Seek the Greater Gift of Racial Sensibility

This is part 5 of a recent essay I wrote on Paul’s famous “One Body, Many Parts” metaphor as a practical guide for becoming a church that is unified across our ethnic and racial differences. 

A GREATER GIFT FOR A MORE EXCELLENT WAY

If we follow Paul’s train of thought into 1 Corinthians 13 and 14, he woos a church gifted yet divided with an enticing two-fold invitation of 12:31: “Now eagerly desire the greater gifts” and “Yet I will show you the most excellent Way.”  Having cast a compelling vision in ch. 12 for a church that is functioning harmoniously with a healthy understanding and appreciation for each of its gifts, in ch. 13 he describes this harmonious unity in poetic form.

The “Love Poem” in 1 Corinthians 13 is often pulled out of context and read at weddings, but “When applied to a local church, it becomes dynamite.” When applied to to racial division and ethnic differences in the local church, its doubly explosive! Paul urged the Corinthians to desire (and develop?) the “greater gifts” given to the Body, and one way you will know it is great, I suggest, is whether or not that gift leads each member of the Body down the most excellent way—the Way of Love. 

The Way of Love leads back to the source of the wound and pain, to the melting pot where soft and repentant hearts seek forgiveness, and seriously pursue reconciliation and healing. In Divided by Faith, Christian Smith and Michael Emerson call the church deeper down this most excellent Way where “Tears and hugs and saying I’m sorry is a good first step, but for me, the question is not one of changing the hearts of individuals as [much as] it is dealing with the systems and the structures that are devastating African-American people.” 

To conclude, I want to make a case for ‘Ethnic or Racial Sensibility’ being a much needed Spirit-breathed charism or “higher gift” given to certain individuals in today’s church. The wise exercise and appreciation of this gift can lead divided churches down the path toward racial healing and heightened ethnic sensibilities among the rest of the members. In 1 Corinthians 14 Paul discusses various gifts—especially tongues and prophecy—urging the believers to “try to excel in those that build up the church” (14:12). He warns them against focusing on gifts such as tongues that primarily build oneself up while disregarding the rest of the Body. 
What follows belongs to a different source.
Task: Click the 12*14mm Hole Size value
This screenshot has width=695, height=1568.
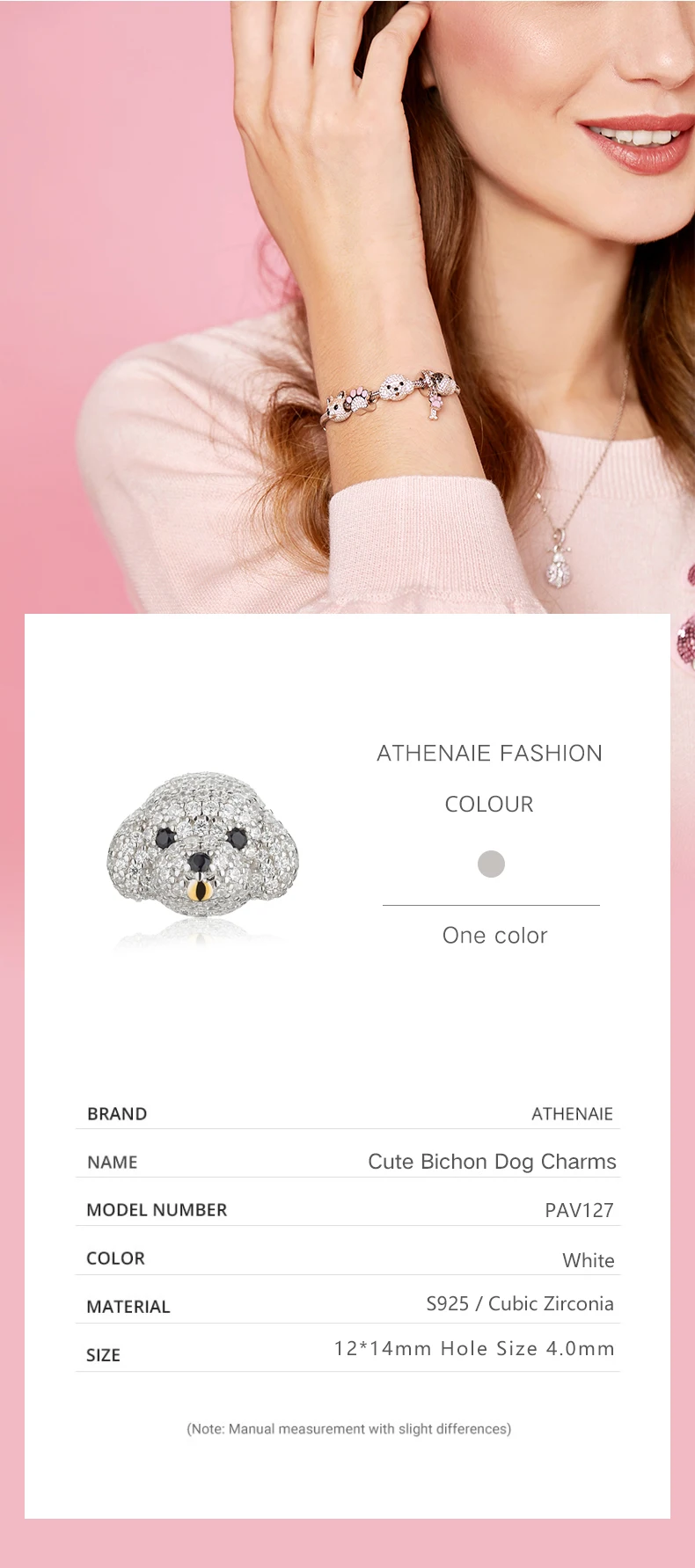Action: 474,1348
For the task of racial reconciliation in the church today, I suggest churches stop pursuing gifts (or leaders, ministry visions, etc.) that mainly serve to build up one’s own ethnic group, and instead desire the gifts (or Spirit-breathed charisms) that can build up and build bridges to our larger, multiethnic Body of Christ. I suppose ‘prophecy’ is indeed one label for this charism and this kind of work insofar as the task of “building up” a broken and divided body sometimes requires first exposing the cracks and tearing down certain racist foundations. For me personally, Jemar Tisby’s The Color of Compromise was a prophetic message that touched me deeply, exposing my own life-long complicity in systemic racism and blindness to my own white privilege. But can we push Paul’s point even further?  

Paul is frustrated with the immaturity of the Corinthian congregation for being so caught up in their own spiritual experiences (ecstatic worship, tongues), that they are oblivious to the needs of the broader community around them—both other believers and inquiring seekers. Paul writes, “Brothers and sisters, stop thinking like children” (14:20). Might our racially divided churches in America be similarly childlike in our tendency to gather together and enjoy our own private White or Black or Latino worship experiences in our own spiritual tongue? While these worship gatherings may edify our own (ethnic) group, Paul would urge us to pursue the spiritual gifts and forms of worship that reach out and builds up the broader multiethnic Body of Christ in our area. 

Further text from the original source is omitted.